▸ What you are asked to do
Retype the listing that follows, word for word.

----

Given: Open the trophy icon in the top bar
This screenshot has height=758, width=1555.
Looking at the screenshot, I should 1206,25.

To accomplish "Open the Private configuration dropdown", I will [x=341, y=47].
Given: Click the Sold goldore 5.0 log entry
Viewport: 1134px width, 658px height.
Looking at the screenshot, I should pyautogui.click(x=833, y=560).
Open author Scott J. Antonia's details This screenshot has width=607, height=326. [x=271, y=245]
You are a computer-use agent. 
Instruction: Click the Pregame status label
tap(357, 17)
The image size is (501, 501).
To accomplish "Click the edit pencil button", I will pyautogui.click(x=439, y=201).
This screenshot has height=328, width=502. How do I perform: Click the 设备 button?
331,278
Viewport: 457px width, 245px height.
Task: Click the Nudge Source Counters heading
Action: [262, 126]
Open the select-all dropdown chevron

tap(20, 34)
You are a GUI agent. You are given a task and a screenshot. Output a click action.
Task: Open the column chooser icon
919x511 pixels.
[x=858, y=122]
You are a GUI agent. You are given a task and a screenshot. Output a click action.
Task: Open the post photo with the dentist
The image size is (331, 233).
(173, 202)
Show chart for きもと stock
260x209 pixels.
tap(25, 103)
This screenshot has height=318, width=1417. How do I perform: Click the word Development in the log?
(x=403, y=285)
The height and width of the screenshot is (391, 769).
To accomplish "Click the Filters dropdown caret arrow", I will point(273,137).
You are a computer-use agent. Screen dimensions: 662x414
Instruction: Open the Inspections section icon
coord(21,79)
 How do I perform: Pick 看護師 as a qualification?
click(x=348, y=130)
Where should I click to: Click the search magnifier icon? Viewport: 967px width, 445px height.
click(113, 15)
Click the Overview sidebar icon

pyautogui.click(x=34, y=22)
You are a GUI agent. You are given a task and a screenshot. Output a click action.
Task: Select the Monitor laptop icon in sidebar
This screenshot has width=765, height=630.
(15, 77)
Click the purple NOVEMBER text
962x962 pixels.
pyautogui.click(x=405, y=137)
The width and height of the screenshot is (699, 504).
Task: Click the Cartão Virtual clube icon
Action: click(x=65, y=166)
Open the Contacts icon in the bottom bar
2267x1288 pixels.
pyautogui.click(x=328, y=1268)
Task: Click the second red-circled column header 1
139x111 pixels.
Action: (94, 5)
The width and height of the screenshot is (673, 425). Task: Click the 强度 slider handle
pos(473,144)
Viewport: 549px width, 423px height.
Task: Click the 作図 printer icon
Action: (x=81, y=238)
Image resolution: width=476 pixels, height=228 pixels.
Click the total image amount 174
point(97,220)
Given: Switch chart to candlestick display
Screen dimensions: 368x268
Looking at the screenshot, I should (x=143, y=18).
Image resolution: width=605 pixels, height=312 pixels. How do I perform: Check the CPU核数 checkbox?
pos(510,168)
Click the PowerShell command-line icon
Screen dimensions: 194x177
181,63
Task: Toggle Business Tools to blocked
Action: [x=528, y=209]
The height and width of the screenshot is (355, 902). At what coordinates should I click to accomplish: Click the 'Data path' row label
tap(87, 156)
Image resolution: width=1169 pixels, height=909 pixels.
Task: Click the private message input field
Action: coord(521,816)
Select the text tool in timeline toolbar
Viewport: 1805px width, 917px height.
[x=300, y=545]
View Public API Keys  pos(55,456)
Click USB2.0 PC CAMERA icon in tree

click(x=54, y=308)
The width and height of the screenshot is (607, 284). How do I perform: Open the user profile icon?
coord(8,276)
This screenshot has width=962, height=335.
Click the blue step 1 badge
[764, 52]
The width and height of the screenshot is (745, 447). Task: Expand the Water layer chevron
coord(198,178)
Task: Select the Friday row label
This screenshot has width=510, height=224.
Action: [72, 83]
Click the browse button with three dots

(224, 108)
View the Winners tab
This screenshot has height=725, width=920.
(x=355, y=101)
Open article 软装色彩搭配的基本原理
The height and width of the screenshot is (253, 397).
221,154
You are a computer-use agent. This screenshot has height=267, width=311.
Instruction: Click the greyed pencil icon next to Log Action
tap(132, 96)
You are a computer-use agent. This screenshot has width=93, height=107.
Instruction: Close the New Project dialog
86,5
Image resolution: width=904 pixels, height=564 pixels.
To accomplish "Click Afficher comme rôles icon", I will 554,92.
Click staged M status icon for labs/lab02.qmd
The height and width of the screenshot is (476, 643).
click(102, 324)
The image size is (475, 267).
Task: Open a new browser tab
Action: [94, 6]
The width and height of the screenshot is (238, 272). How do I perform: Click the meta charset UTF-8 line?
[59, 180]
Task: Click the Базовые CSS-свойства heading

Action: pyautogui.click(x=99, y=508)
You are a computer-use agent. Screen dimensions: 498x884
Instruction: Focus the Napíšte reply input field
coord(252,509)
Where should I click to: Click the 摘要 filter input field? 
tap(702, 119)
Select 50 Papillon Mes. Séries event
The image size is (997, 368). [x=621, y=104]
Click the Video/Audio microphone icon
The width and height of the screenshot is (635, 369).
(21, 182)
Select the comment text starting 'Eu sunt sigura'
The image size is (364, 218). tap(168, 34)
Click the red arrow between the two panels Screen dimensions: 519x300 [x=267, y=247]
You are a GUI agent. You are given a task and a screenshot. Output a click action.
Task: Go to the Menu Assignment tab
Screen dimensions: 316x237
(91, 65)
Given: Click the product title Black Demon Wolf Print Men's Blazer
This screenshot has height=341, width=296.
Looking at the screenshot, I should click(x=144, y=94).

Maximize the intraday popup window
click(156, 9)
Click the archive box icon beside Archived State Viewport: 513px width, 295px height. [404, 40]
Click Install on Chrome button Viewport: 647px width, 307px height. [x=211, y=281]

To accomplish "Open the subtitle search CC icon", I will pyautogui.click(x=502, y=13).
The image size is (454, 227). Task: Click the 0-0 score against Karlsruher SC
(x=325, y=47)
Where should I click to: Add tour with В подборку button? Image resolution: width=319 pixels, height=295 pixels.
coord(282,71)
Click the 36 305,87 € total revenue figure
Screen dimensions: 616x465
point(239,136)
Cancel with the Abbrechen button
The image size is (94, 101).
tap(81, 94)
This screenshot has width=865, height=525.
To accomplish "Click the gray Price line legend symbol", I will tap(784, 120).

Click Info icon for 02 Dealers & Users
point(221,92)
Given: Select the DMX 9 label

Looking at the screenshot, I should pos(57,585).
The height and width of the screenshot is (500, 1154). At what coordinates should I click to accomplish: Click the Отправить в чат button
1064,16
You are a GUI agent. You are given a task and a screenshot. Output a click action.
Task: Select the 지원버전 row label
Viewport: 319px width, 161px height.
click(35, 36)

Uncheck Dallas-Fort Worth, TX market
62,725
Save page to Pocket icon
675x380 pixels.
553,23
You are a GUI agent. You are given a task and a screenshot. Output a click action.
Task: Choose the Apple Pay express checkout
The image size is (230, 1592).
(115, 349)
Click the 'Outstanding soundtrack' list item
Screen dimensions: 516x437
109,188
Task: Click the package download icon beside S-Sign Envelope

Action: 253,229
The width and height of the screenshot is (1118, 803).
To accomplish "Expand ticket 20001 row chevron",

----

▸ Output below
Given: Open the trophy icon in the top bar
This screenshot has height=758, width=1555.
Looking at the screenshot, I should 1206,25.

To accomplish "Open the Private configuration dropdown", I will [x=341, y=47].
Given: Click the Sold goldore 5.0 log entry
Viewport: 1134px width, 658px height.
Looking at the screenshot, I should pyautogui.click(x=833, y=560).
Open author Scott J. Antonia's details This screenshot has width=607, height=326. [x=271, y=245]
You are a computer-use agent. 
Instruction: Click the Pregame status label
tap(357, 17)
The image size is (501, 501).
To accomplish "Click the edit pencil button", I will pyautogui.click(x=439, y=201).
This screenshot has height=328, width=502. How do I perform: Click the 设备 button?
331,278
Viewport: 457px width, 245px height.
Task: Click the Nudge Source Counters heading
Action: [262, 126]
Open the select-all dropdown chevron

tap(20, 34)
You are a GUI agent. You are given a task and a screenshot. Output a click action.
Task: Open the column chooser icon
919x511 pixels.
[x=858, y=122]
You are a GUI agent. You are given a task and a screenshot. Output a click action.
Task: Open the post photo with the dentist
The image size is (331, 233).
(173, 202)
Show chart for きもと stock
260x209 pixels.
tap(25, 103)
This screenshot has height=318, width=1417. How do I perform: Click the word Development in the log?
(x=403, y=285)
The height and width of the screenshot is (391, 769).
To accomplish "Click the Filters dropdown caret arrow", I will point(273,137).
You are a computer-use agent. Screen dimensions: 662x414
Instruction: Open the Inspections section icon
coord(21,79)
 How do I perform: Pick 看護師 as a qualification?
click(x=348, y=130)
Where should I click to: Click the search magnifier icon? Viewport: 967px width, 445px height.
click(113, 15)
Click the Overview sidebar icon

pyautogui.click(x=34, y=22)
You are a GUI agent. You are given a task and a screenshot. Output a click action.
Task: Select the Monitor laptop icon in sidebar
This screenshot has width=765, height=630.
(15, 77)
Click the purple NOVEMBER text
962x962 pixels.
pyautogui.click(x=405, y=137)
The width and height of the screenshot is (699, 504).
Task: Click the Cartão Virtual clube icon
Action: click(x=65, y=166)
Open the Contacts icon in the bottom bar
2267x1288 pixels.
pyautogui.click(x=328, y=1268)
Task: Click the second red-circled column header 1
139x111 pixels.
Action: (94, 5)
The width and height of the screenshot is (673, 425). Task: Click the 强度 slider handle
pos(473,144)
Viewport: 549px width, 423px height.
Task: Click the 作図 printer icon
Action: (x=81, y=238)
Image resolution: width=476 pixels, height=228 pixels.
Click the total image amount 174
point(97,220)
Given: Switch chart to candlestick display
Screen dimensions: 368x268
Looking at the screenshot, I should (x=143, y=18).
Image resolution: width=605 pixels, height=312 pixels. How do I perform: Check the CPU核数 checkbox?
pos(510,168)
Click the PowerShell command-line icon
Screen dimensions: 194x177
181,63
Task: Toggle Business Tools to blocked
Action: [x=528, y=209]
The height and width of the screenshot is (355, 902). At what coordinates should I click to accomplish: Click the 'Data path' row label
tap(87, 156)
Image resolution: width=1169 pixels, height=909 pixels.
Task: Click the private message input field
Action: coord(521,816)
Select the text tool in timeline toolbar
Viewport: 1805px width, 917px height.
[x=300, y=545]
View Public API Keys  pos(55,456)
Click USB2.0 PC CAMERA icon in tree

click(x=54, y=308)
The width and height of the screenshot is (607, 284). How do I perform: Open the user profile icon?
coord(8,276)
This screenshot has width=962, height=335.
Click the blue step 1 badge
[764, 52]
The width and height of the screenshot is (745, 447). Task: Expand the Water layer chevron
coord(198,178)
Task: Select the Friday row label
This screenshot has width=510, height=224.
Action: [72, 83]
Click the browse button with three dots

(224, 108)
View the Winners tab
This screenshot has height=725, width=920.
(x=355, y=101)
Open article 软装色彩搭配的基本原理
The height and width of the screenshot is (253, 397).
221,154
You are a computer-use agent. This screenshot has height=267, width=311.
Instruction: Click the greyed pencil icon next to Log Action
tap(132, 96)
You are a computer-use agent. This screenshot has width=93, height=107.
Instruction: Close the New Project dialog
86,5
Image resolution: width=904 pixels, height=564 pixels.
To accomplish "Click Afficher comme rôles icon", I will 554,92.
Click staged M status icon for labs/lab02.qmd
The height and width of the screenshot is (476, 643).
click(102, 324)
The image size is (475, 267).
Task: Open a new browser tab
Action: [94, 6]
The width and height of the screenshot is (238, 272). How do I perform: Click the meta charset UTF-8 line?
[59, 180]
Task: Click the Базовые CSS-свойства heading

Action: pyautogui.click(x=99, y=508)
You are a computer-use agent. Screen dimensions: 498x884
Instruction: Focus the Napíšte reply input field
coord(252,509)
Where should I click to: Click the 摘要 filter input field? 
tap(702, 119)
Select 50 Papillon Mes. Séries event
The image size is (997, 368). [x=621, y=104]
Click the Video/Audio microphone icon
The width and height of the screenshot is (635, 369).
(21, 182)
Select the comment text starting 'Eu sunt sigura'
The image size is (364, 218). tap(168, 34)
Click the red arrow between the two panels Screen dimensions: 519x300 [x=267, y=247]
You are a GUI agent. You are given a task and a screenshot. Output a click action.
Task: Go to the Menu Assignment tab
Screen dimensions: 316x237
(91, 65)
Given: Click the product title Black Demon Wolf Print Men's Blazer
This screenshot has height=341, width=296.
Looking at the screenshot, I should click(x=144, y=94).

Maximize the intraday popup window
click(156, 9)
Click the archive box icon beside Archived State Viewport: 513px width, 295px height. [404, 40]
Click Install on Chrome button Viewport: 647px width, 307px height. [x=211, y=281]

To accomplish "Open the subtitle search CC icon", I will pyautogui.click(x=502, y=13).
The image size is (454, 227). Task: Click the 0-0 score against Karlsruher SC
(x=325, y=47)
Where should I click to: Add tour with В подборку button? Image resolution: width=319 pixels, height=295 pixels.
coord(282,71)
Click the 36 305,87 € total revenue figure
Screen dimensions: 616x465
point(239,136)
Cancel with the Abbrechen button
The image size is (94, 101).
tap(81, 94)
This screenshot has width=865, height=525.
To accomplish "Click the gray Price line legend symbol", I will tap(784, 120).

Click Info icon for 02 Dealers & Users
point(221,92)
Given: Select the DMX 9 label

Looking at the screenshot, I should pos(57,585).
The height and width of the screenshot is (500, 1154). At what coordinates should I click to accomplish: Click the Отправить в чат button
1064,16
You are a GUI agent. You are given a task and a screenshot. Output a click action.
Task: Select the 지원버전 row label
Viewport: 319px width, 161px height.
click(35, 36)

Uncheck Dallas-Fort Worth, TX market
62,725
Save page to Pocket icon
675x380 pixels.
553,23
You are a GUI agent. You are given a task and a screenshot. Output a click action.
Task: Choose the Apple Pay express checkout
The image size is (230, 1592).
(115, 349)
Click the 'Outstanding soundtrack' list item
Screen dimensions: 516x437
109,188
Task: Click the package download icon beside S-Sign Envelope

Action: 253,229
The width and height of the screenshot is (1118, 803).
To accomplish "Expand ticket 20001 row chevron",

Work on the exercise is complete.